The role of Auger decay in hot electron excitation in copper Original Research Article

The role of different excitation mechanisms in two-photon photoemission measurements of the hot electron population dynamics in copper is considered. The effective hot electron lifetimes derived from two-pulse correlation measurements with ∼3.1–3.8 eV, 50 fs laser pulse excitation are different depending on whether the hot electrons are generated by interband d→sp or intraband sp→sp excitation (S. Pawlik, M. Bauer, M. Aeschlimann, Surf. Sci. 377–379 (1997) 206).
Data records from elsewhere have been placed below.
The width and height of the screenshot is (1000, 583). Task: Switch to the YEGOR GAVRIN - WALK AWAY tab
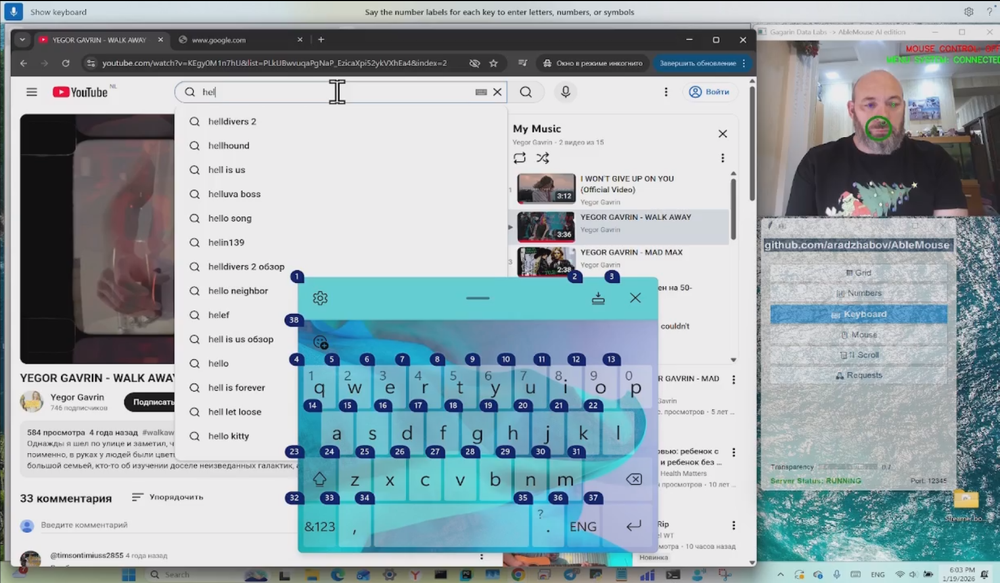pos(100,41)
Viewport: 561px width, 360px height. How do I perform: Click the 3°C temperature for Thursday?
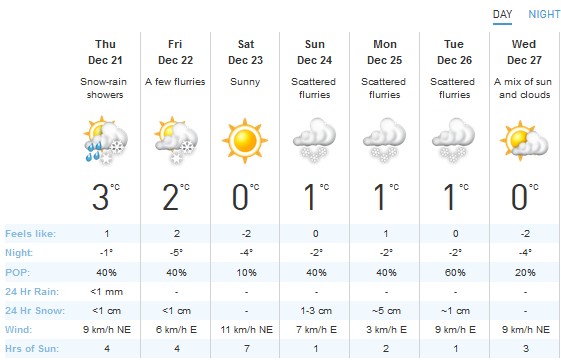[x=106, y=197]
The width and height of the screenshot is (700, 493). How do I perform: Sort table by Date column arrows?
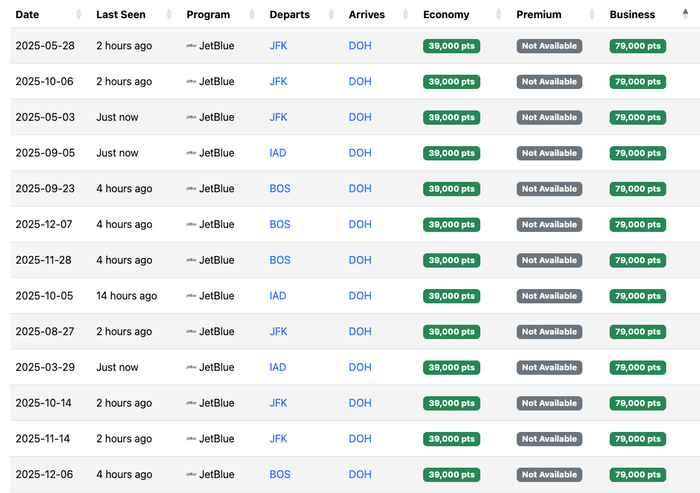pyautogui.click(x=79, y=15)
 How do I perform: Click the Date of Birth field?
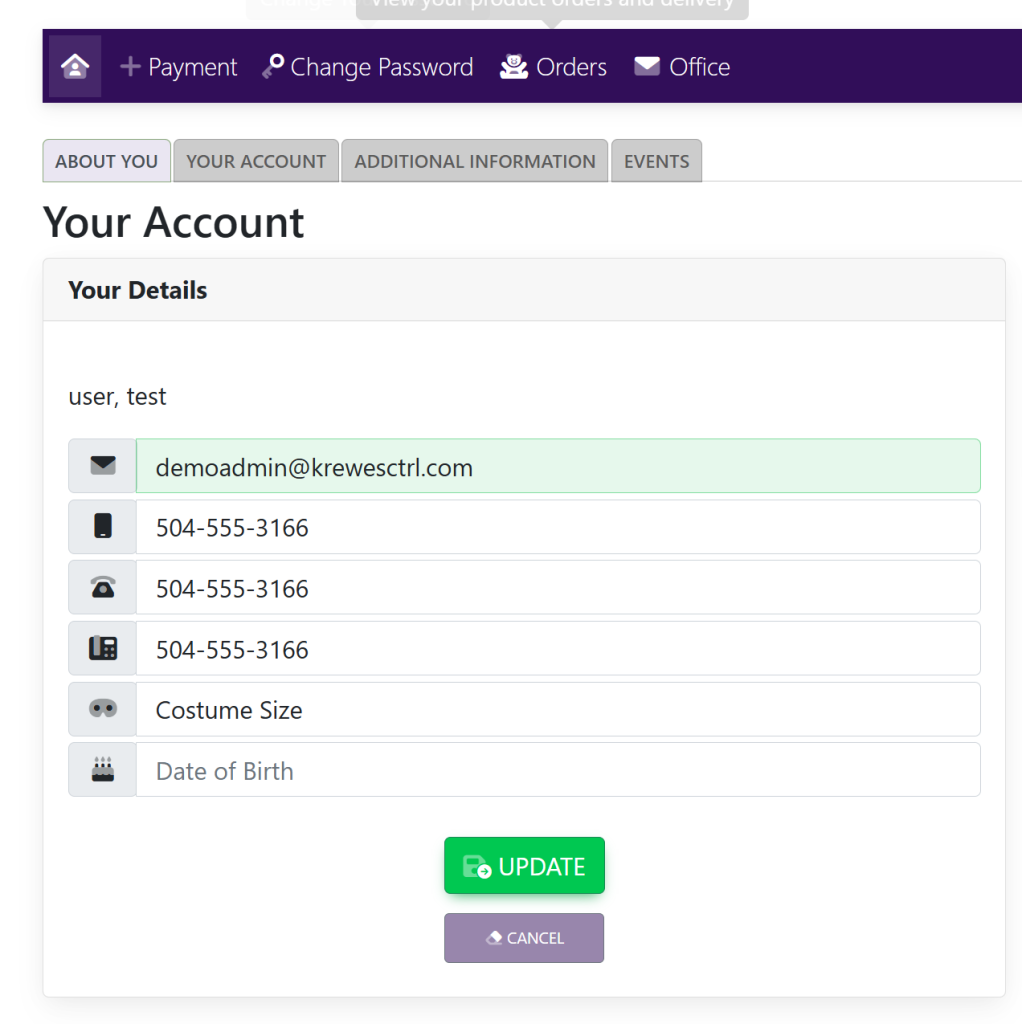[557, 770]
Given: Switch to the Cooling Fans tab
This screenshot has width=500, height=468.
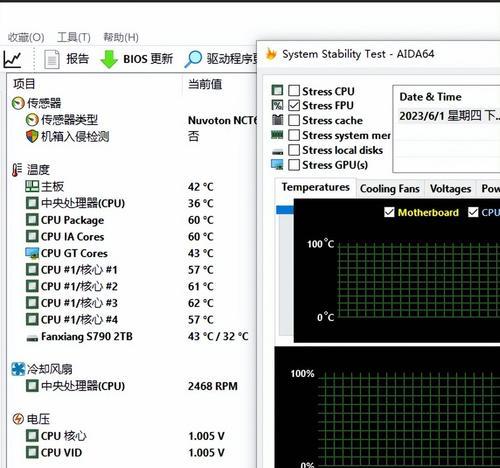Looking at the screenshot, I should (x=389, y=189).
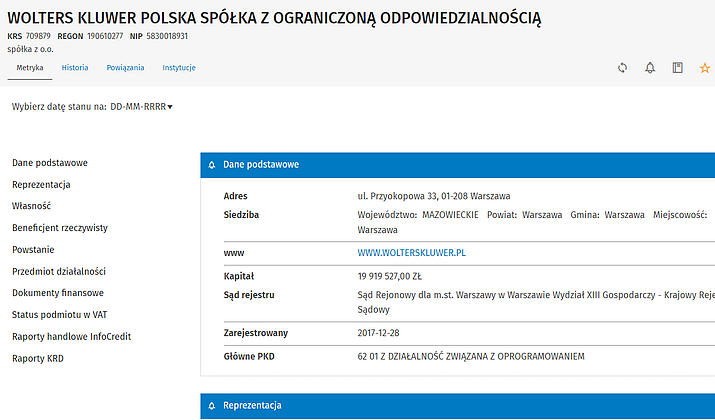Jump to Własność section in sidebar

31,206
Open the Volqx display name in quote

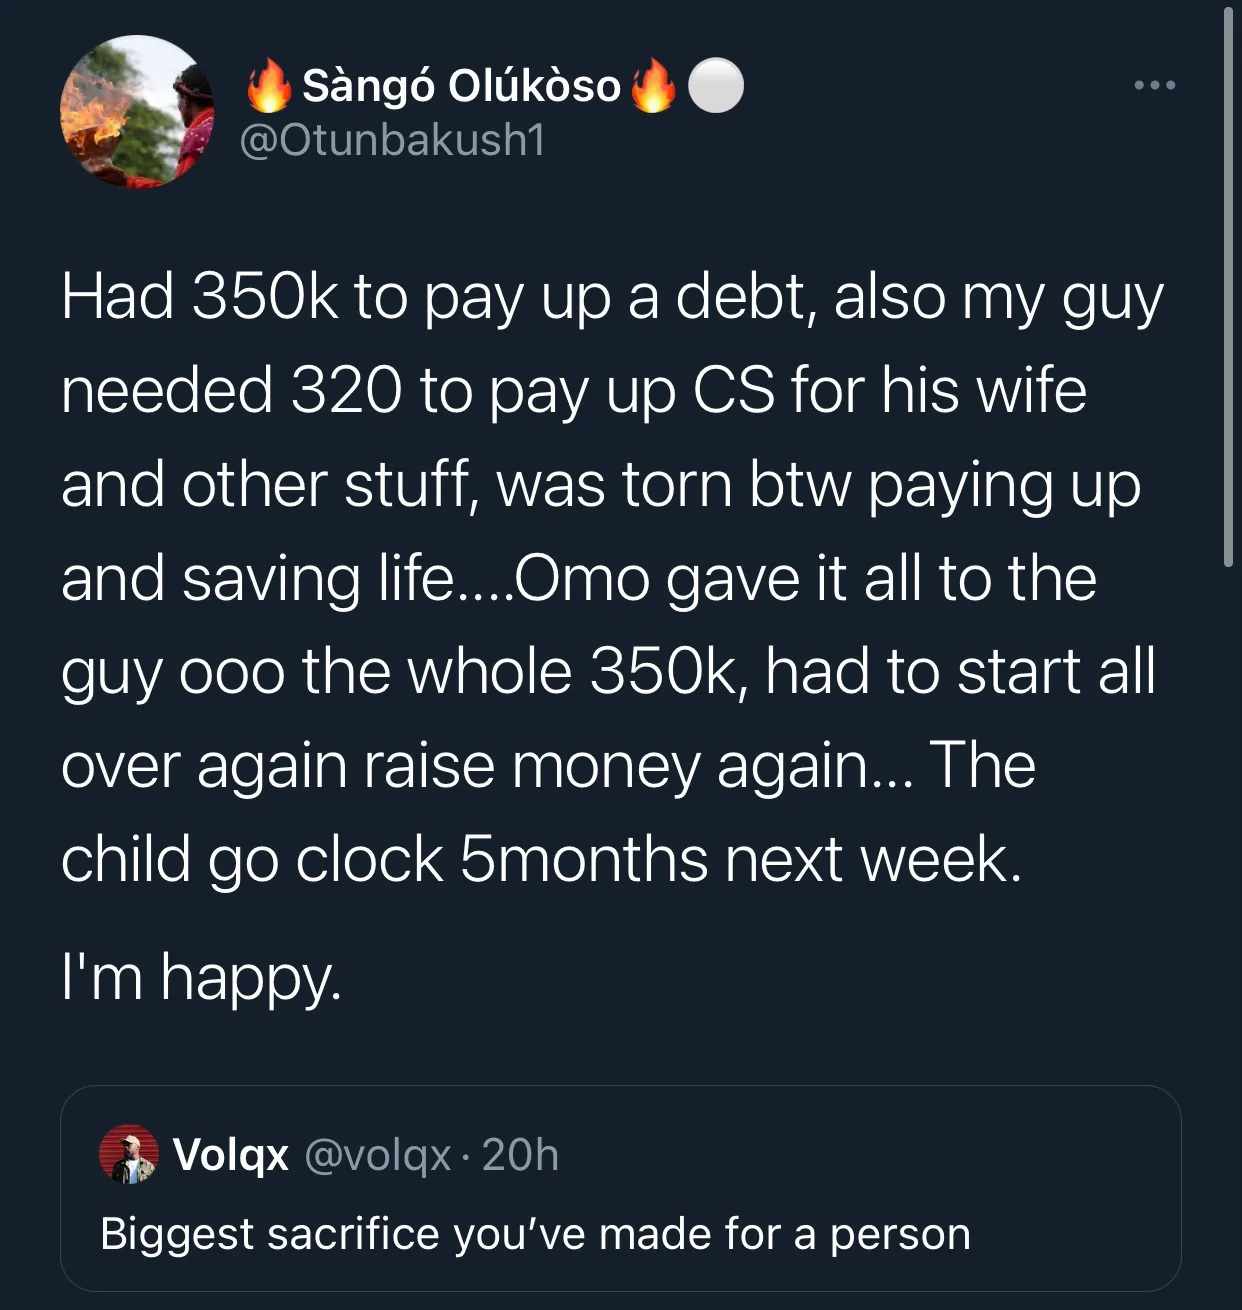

A proposed explanation is that the latter process actually occurs by the Auger recombination of long-lived d-band holes resulting in complex hot electron population dynamics involving this delayed generation process and decay by the electron–electron scattering [E. Knoesel, A. Hotzel, M. Wolf, Phys. Rev. B 57 (1998) 12812]. This proposal is tested by simulation of interferometric two-pulse correlation measurements on the low index surfaces of copper (Cu(111), (100), and (110)) by the optical Bloch equations. The lower limit for the d-hole lifetime due to the Auger recombination of 24±3 fs for modeling of how this generation process affects the hot electron population kinetics is established from the d-hole decoherence measurements at the X5 point. Optical Bloch equation fits of the data show that at most <10% of hot electrons at 1.4 eV are generated through a secondary generation mechanism, therefore Auger recombination cannot explain the anomalous hot electron population dynamics.